_Assignment_:
Your copy should hold only the lines from the one holding "You are a GUI" through the last line of the records below, both included, each exact and with no pictures.

** Opening Supplied material block **

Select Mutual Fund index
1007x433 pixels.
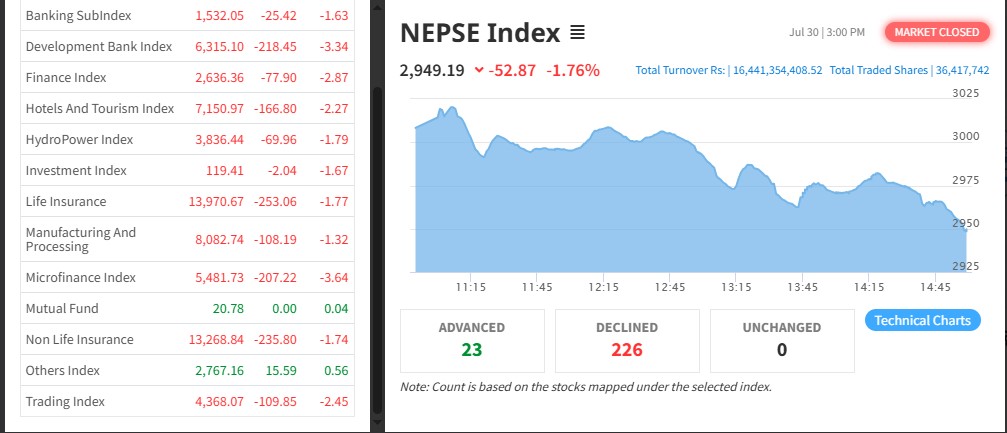[x=62, y=309]
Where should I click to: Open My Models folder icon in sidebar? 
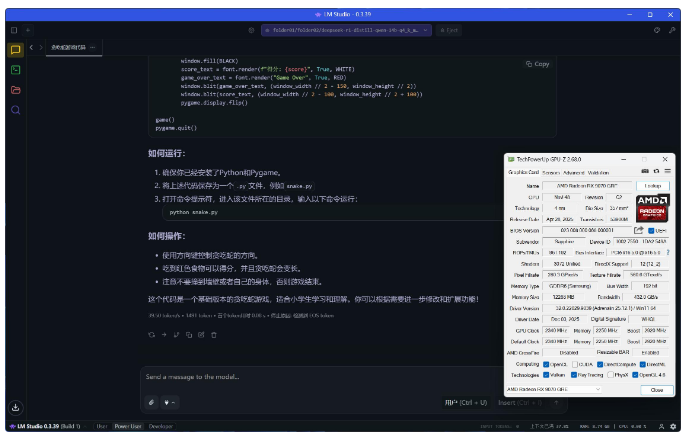coord(16,90)
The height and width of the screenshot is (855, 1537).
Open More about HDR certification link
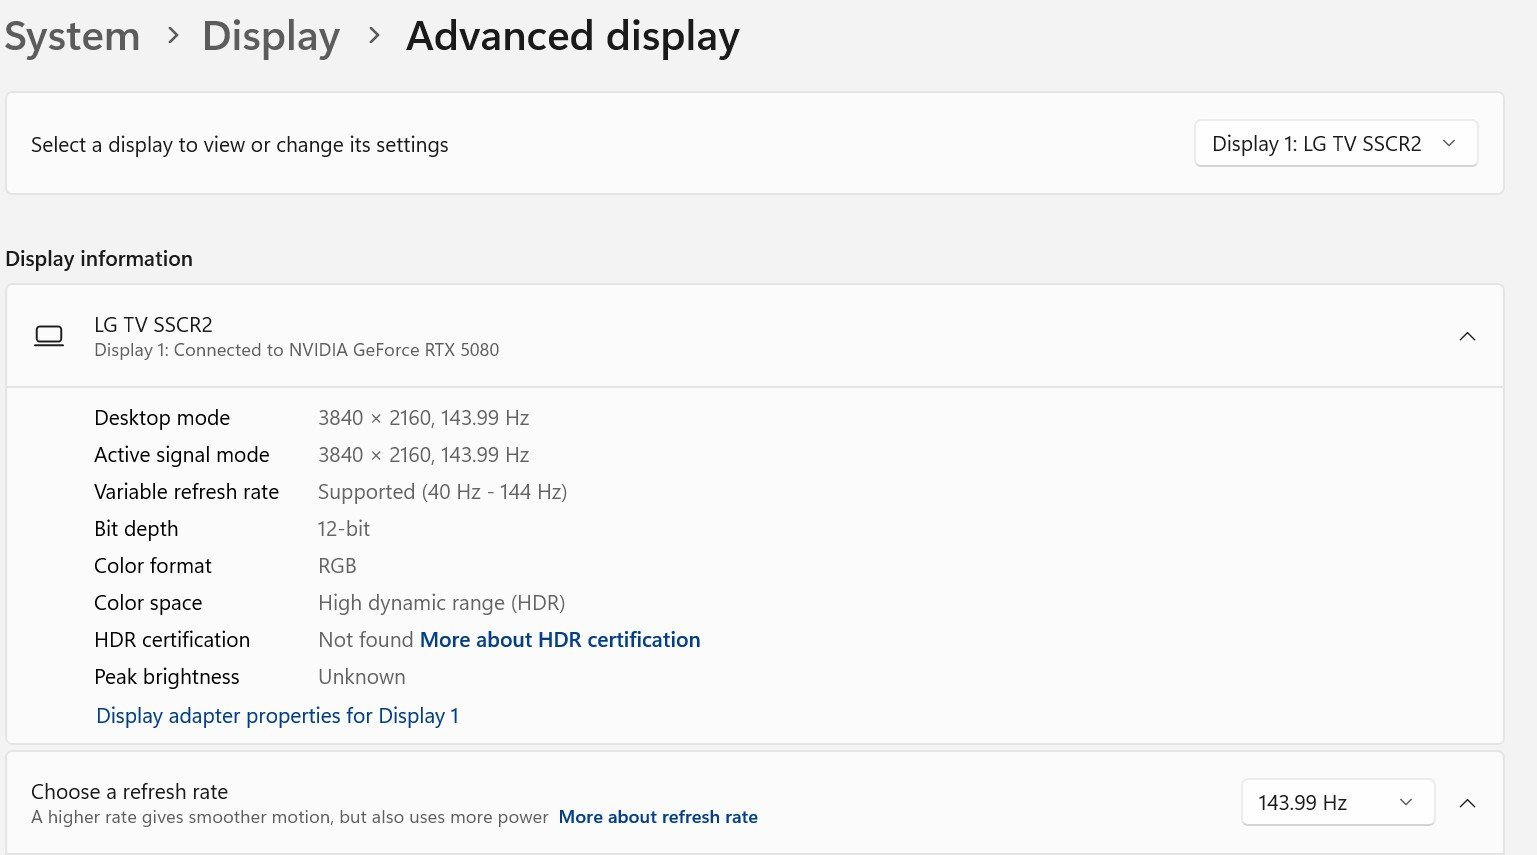pyautogui.click(x=559, y=640)
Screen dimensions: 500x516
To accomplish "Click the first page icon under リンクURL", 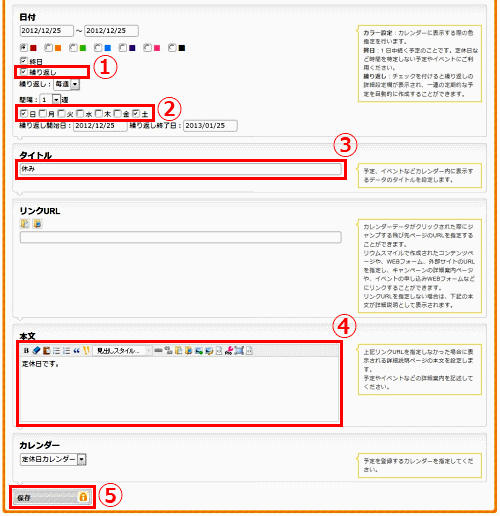I will coord(25,223).
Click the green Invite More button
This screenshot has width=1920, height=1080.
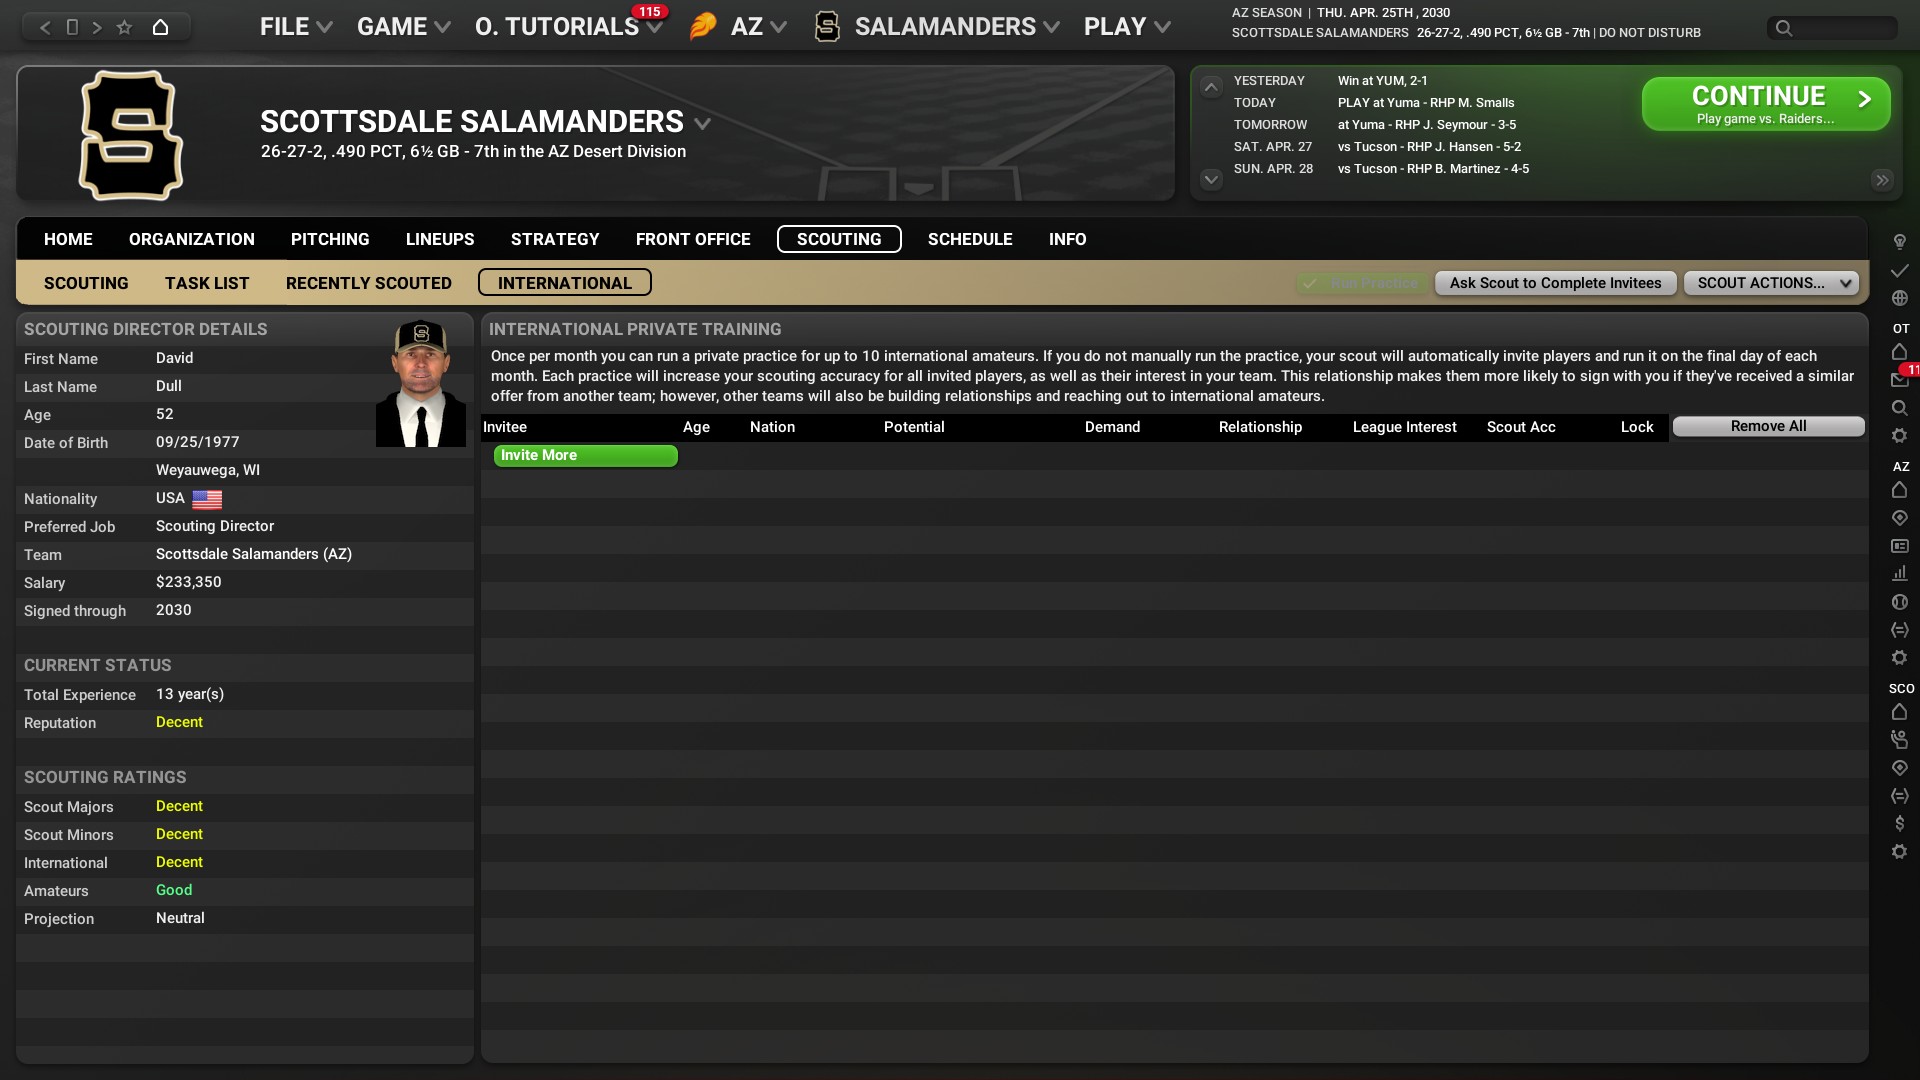click(x=585, y=455)

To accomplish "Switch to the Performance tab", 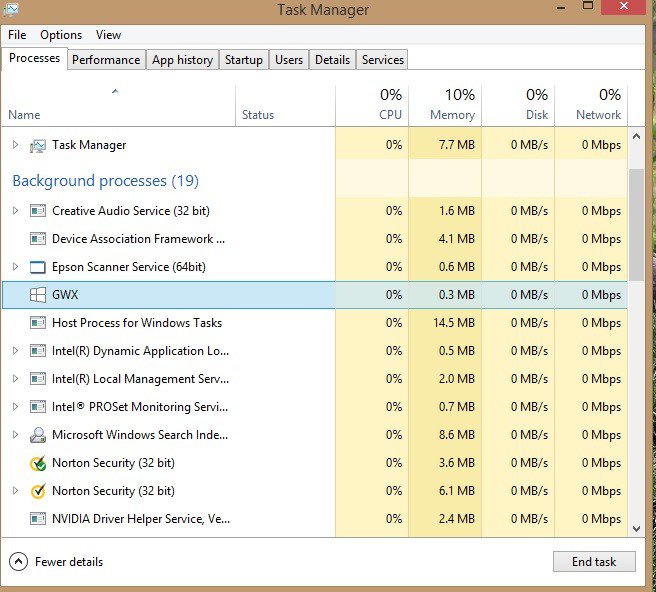I will point(106,60).
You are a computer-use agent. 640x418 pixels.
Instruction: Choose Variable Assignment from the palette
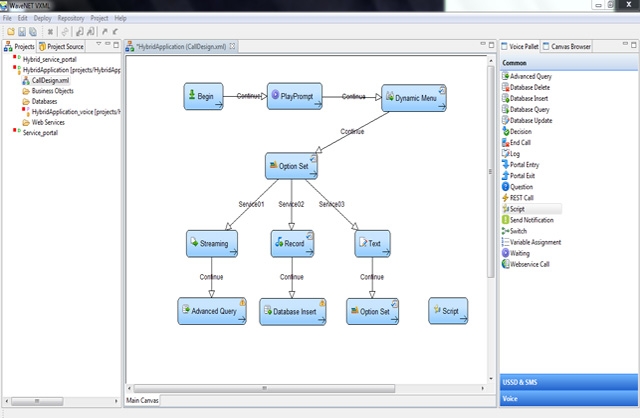click(536, 242)
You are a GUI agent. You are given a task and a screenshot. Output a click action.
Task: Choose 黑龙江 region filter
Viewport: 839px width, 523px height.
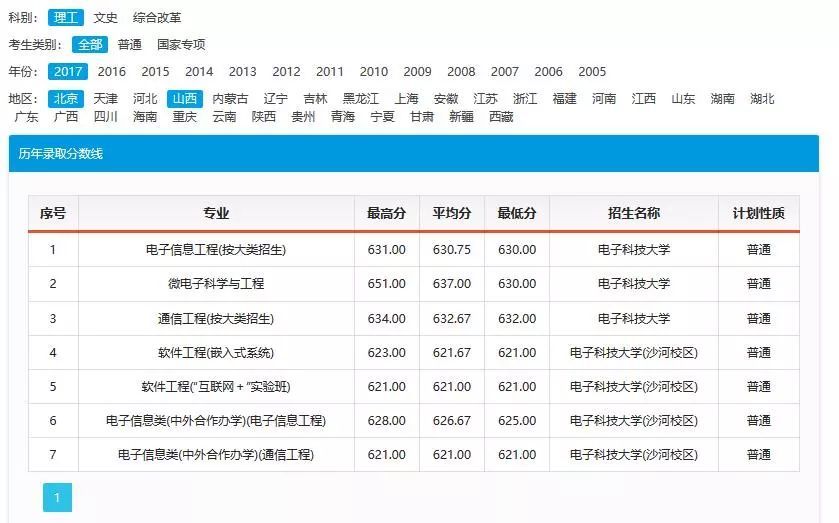(360, 99)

** Closing Supplied material block **

_Answer for this exercise_:
You are a GUI agent. You are given a task and a screenshot. Output a click action.
Task: Choose 黑龙江 region filter
Viewport: 839px width, 523px height.
(360, 99)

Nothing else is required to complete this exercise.